### Dataset ###

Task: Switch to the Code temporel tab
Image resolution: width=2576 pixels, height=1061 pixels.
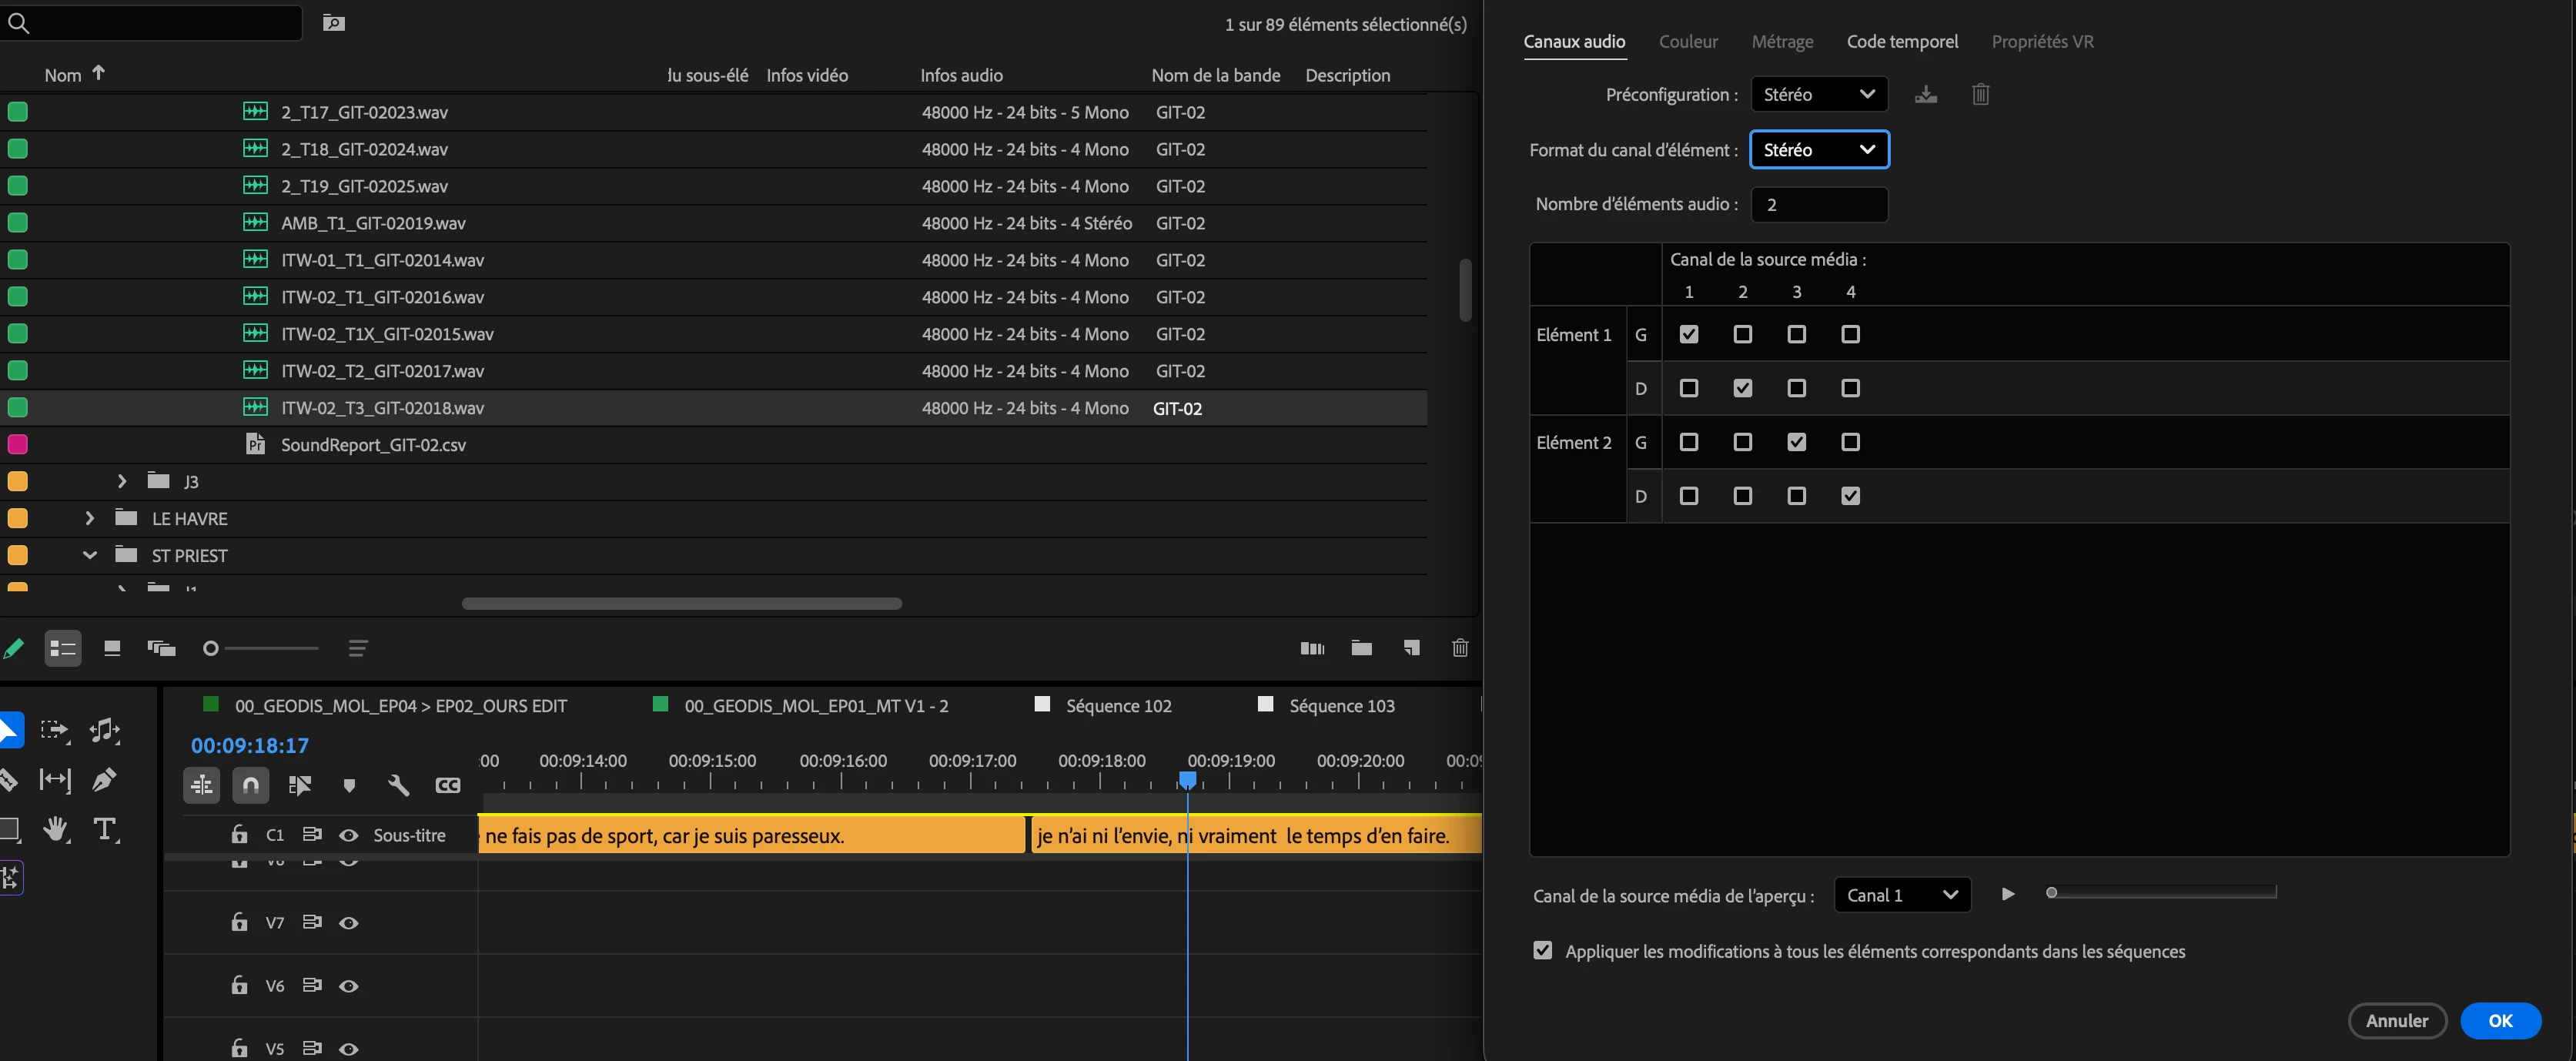Action: pos(1901,41)
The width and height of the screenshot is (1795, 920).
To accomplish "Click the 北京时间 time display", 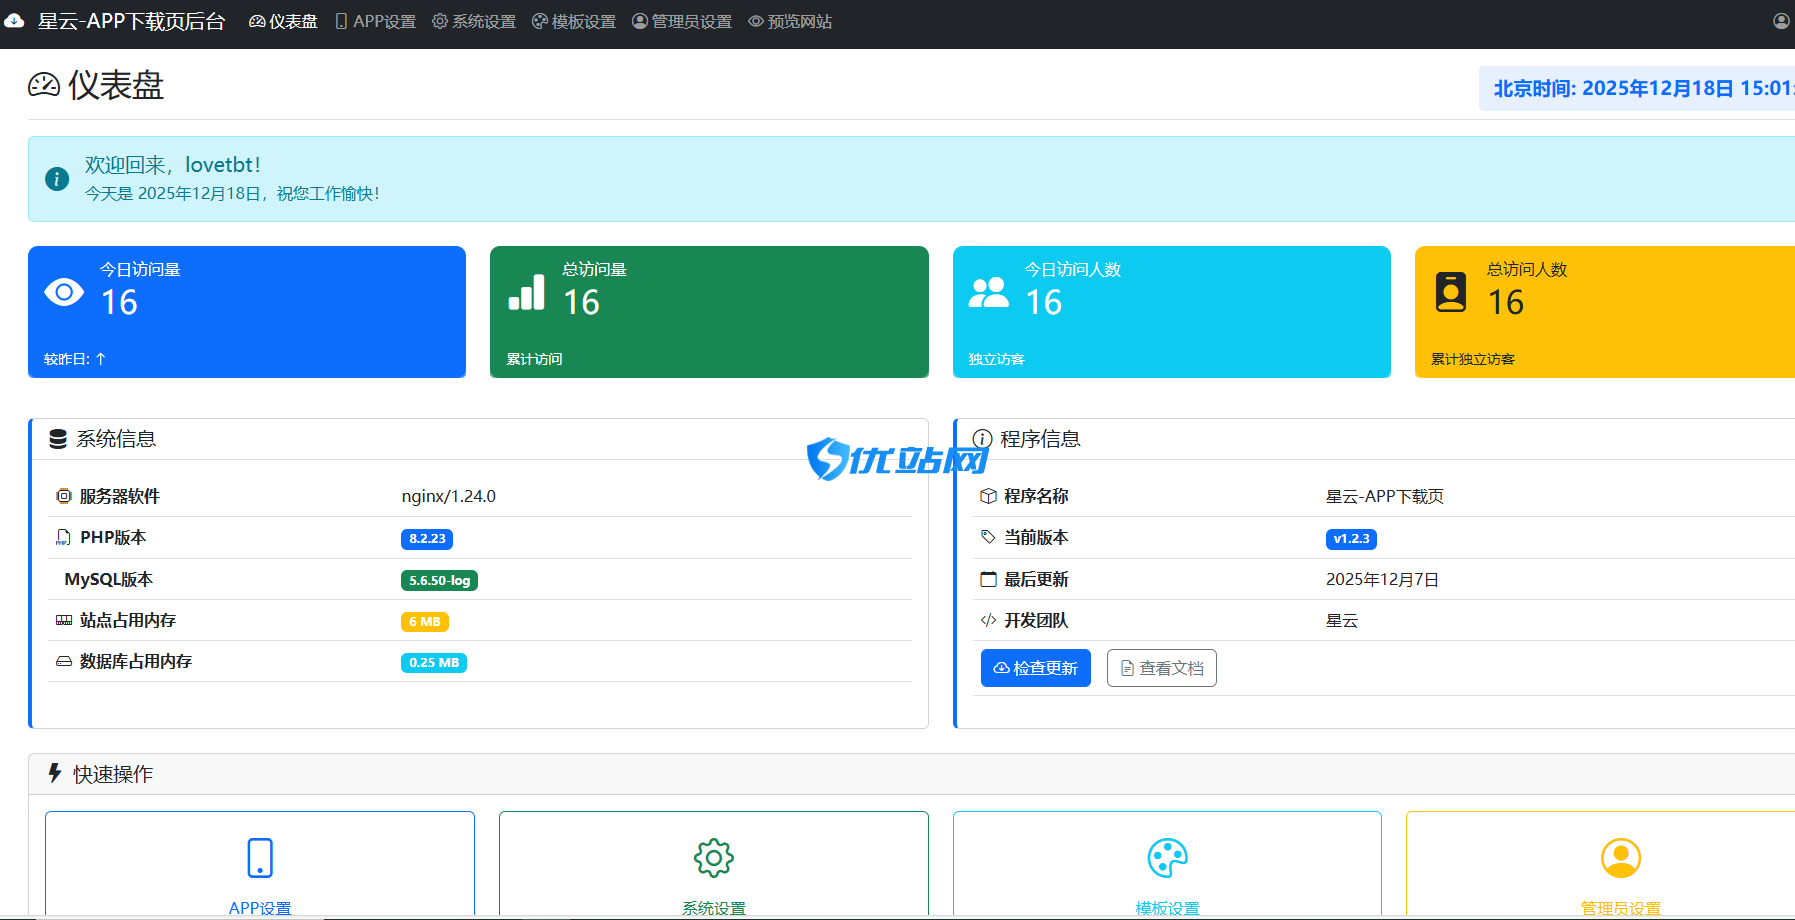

###

* _Description of the task_
Could you output all the entries above exactly as written, leaving out the pictures?

* _Task solution_
Task: Switch to the Code temporel tab
Image resolution: width=2576 pixels, height=1061 pixels.
Action: pos(1901,41)
The width and height of the screenshot is (1795, 920).
To accomplish "Click the 北京时间 time display", 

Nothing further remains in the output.